■ **Material shown**:
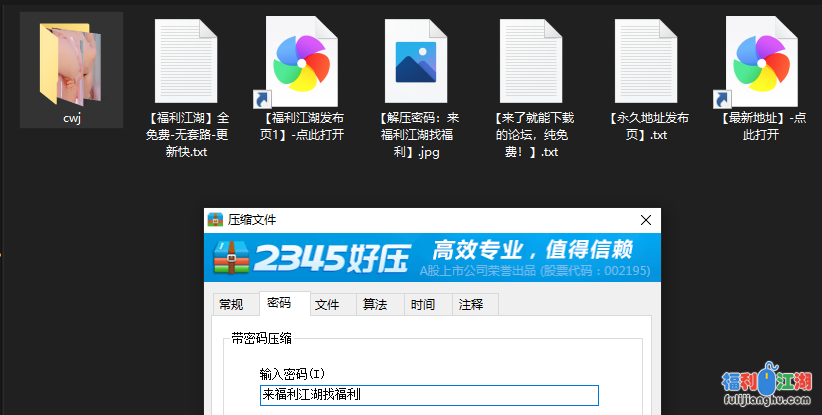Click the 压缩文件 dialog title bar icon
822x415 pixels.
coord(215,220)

==

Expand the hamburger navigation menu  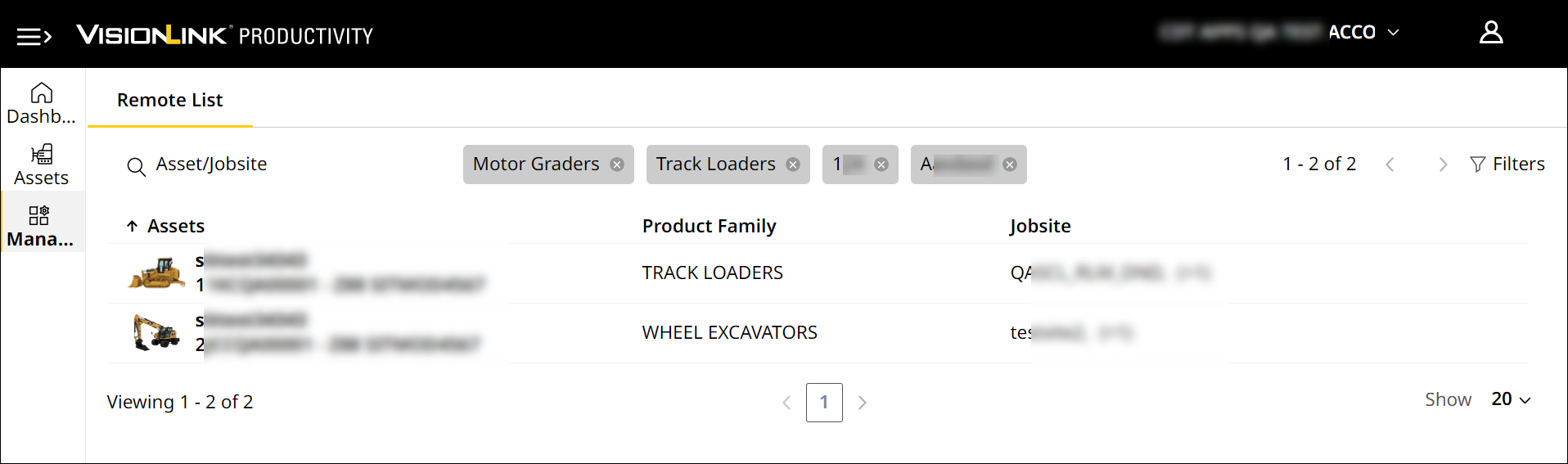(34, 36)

---

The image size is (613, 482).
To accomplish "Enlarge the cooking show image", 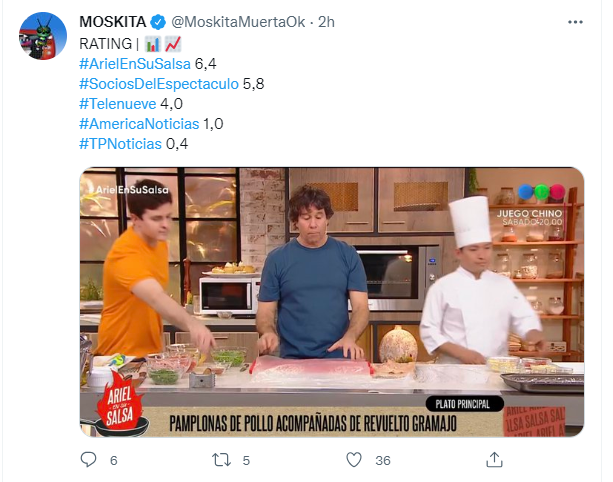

■ **Aim of the task**:
Among the entries above, locate the line with "The image size is (613, 482)." and the line with "the cooking show". Give those two lines and all lines between them again, exactly, leaving out the pictures.

■ **Task response**:
The image size is (613, 482).
To accomplish "Enlarge the cooking show image", 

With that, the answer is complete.